Programme For International Student Assessment - Development and Implementation

Development and Implementation

Developed from 1997, the first PISA assessment was carried out in 2000. The results of each period of assessment take about one year and half to be analysed. First results were published in November 2001. The release of raw data and the publication of technical report and data handbook only took place in spring 2002. The triennial repeats follow a similar schedule; the process of seeing through a single PISA cycle, start-to-finish, always takes over four years.

Every period of assessment focusses on one of the three competence fields reading, math, science; but the two others are tested as well. After nine years, a full cycle is completed: after 2000, reading is again the main domain in 2009.

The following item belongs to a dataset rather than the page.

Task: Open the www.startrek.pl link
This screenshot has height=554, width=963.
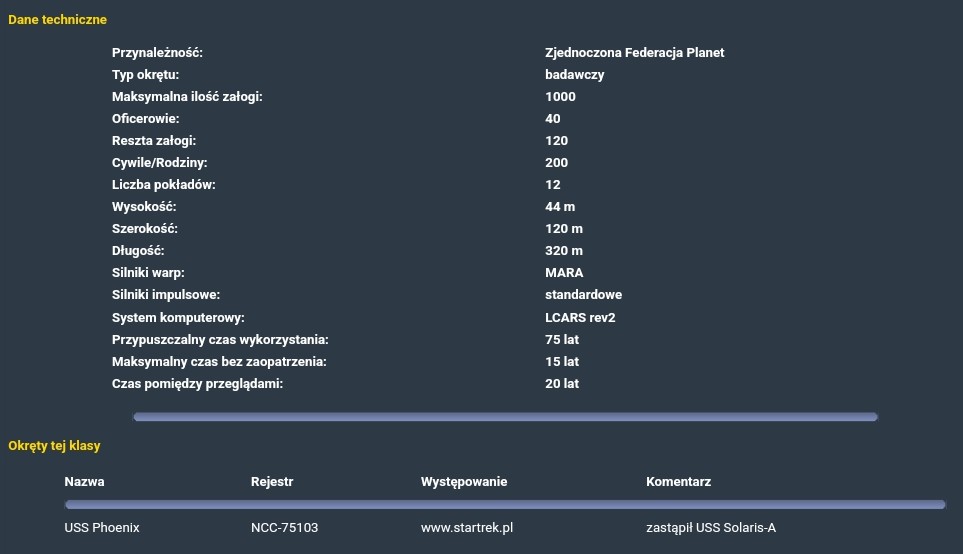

Period Main focus # OECD countries # other countries # students Notes
2000 Reading 28 4 265,000 The Netherlands disqualified from data analysis. 11 additional non-OECD countries took the test in 2002
2003 Mathematics 30 11 275,000 UK disqualified from data analysis. Also included test in problem solving.
2006 Science 30 27
2009 Reading 34 33? Results made available on 7 December 2010

PISA is sponsored, governed, and coordinated by the OECD. The test design, implementation, and data analysis is delegated to an international consortium of research and educational institutions led by the Australian Council for Educational Research (ACER). ACER leads in developing and implementing sampling procedures and assisting with monitoring sampling outcomes across these countries. The assessment instruments fundamental to PISA's Reading, Mathematics, Science, Problem-solving, Computer-based testing, background and contextual questionnaires are similarly constructed and refined by ACER. ACER also develops purpose-built software to assist in sampling and data capture, and analyses all data. The source code of the data analysis software is not made public.